Aha; bingo!
Este poderia texto poderia ser uma nota muito eficiente em qualquer livro de qualquer sociólogo que tivesse interesse em tratar do assunto.
A grande questão é que uma grande ideia com causas justas pode se perder por completo por consequência do movimento.
E isso acontece justamente pelo acréscimo de pontos desnecessários à ideia, que percorrem pela causa como uma resposta que reflete qualquer coisa, menos o original.
Como eu já falei muito sobre o feminismo, vou usar o ponto que a Aline Silva citou; as manifestações contra o aumento das passagens.

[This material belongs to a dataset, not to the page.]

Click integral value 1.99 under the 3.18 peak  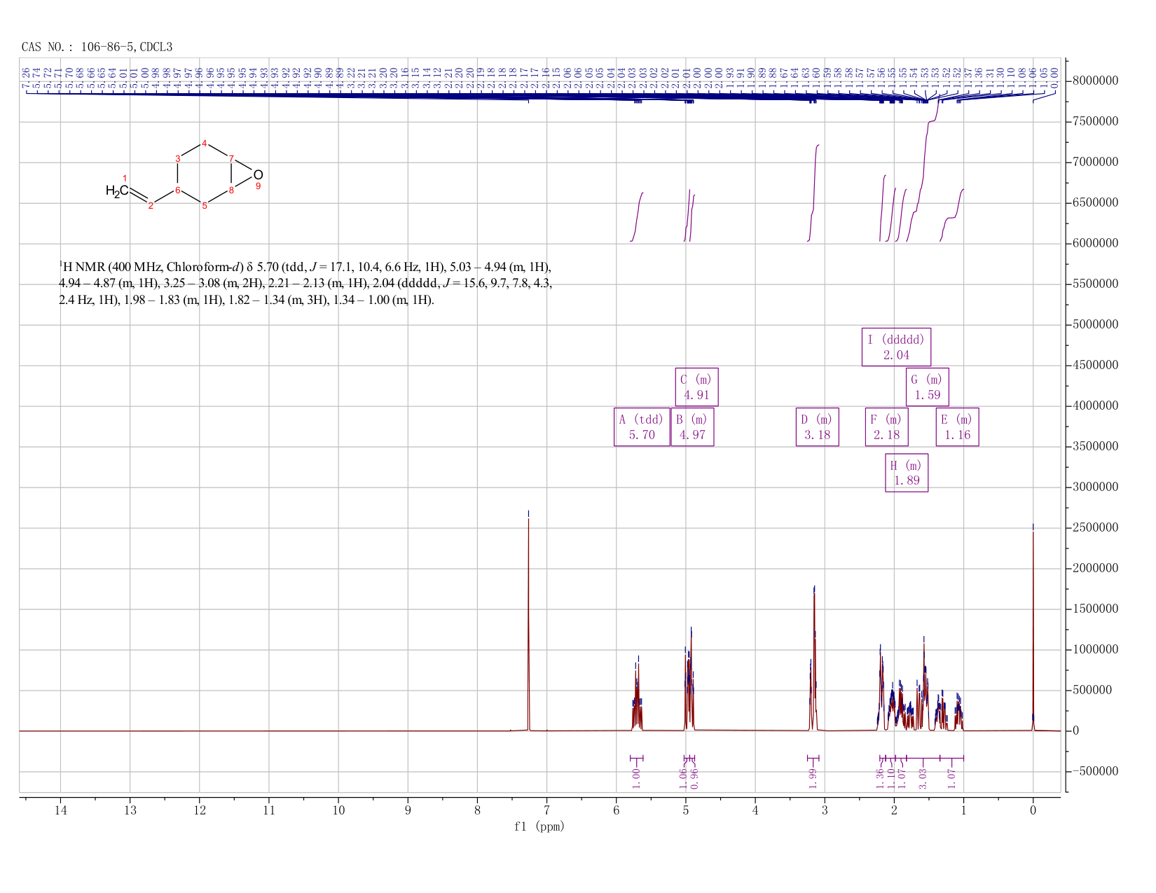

O movimento que permeia tais manifestações é respaldado numa característica natural do brasileiro que por si só jamais permitirá que a ideia (absolutamente incoerente) seja mencionada com causas (pobres) favoráveis à mudança; banalização.
O brasileiro banaliza tudo!
Um pouco por sermos um povo muito jovem na história social/global, e, o restante por sermos considerados e adotarmos a ideia de que somos um povo “alegre” por natureza.
Dizer o que somos alegres é um elogio social que nos motiva. Logo, sempre que houver um acúmulo de pessoas, o resultado será sempre uma festa.
Se uma manifestação popular, que deveria por definição ser uma postura da sociedade contra alguma conduta do estado se torna uma festa, a ideia por trás da manifestação se perde já que o movimento banaliza a causa que por sua vez deturpa a ideia.
No entanto, o fato de que nenhuma manifestação popular brasileira receba a resposta que deseja, não é um reflexo somente desta banalização de potenciais necessidades. O que destrói qualquer possibilidade de mudança é justamente a falta de ideias legítimas!
A ignorância sócio-politica do brasileiro impede que ideias sejam elaboradas como deveriam e no lugar surgem pensamentos construídos/elaborados para serem uma contrariedade respaldada apenas pela insatisfação não definida pelo que é melhor para a sociedade e sim pelo que é mais cômodo.
Uma ideia legítima SURGE como resposta à uma necessidade. Já uma falsa ideia (pensamento) é CRIADA como justificativa imediatista (sem análise e estudo de repercussão).
Ou seja; no lugar da necessidade surge o apego a facilidade. Esse interesse pelo fácil acumula pessoas e o protesto vira festa. Por fim, a falta de seriedade + a falta de estrutura x a banalização = nada.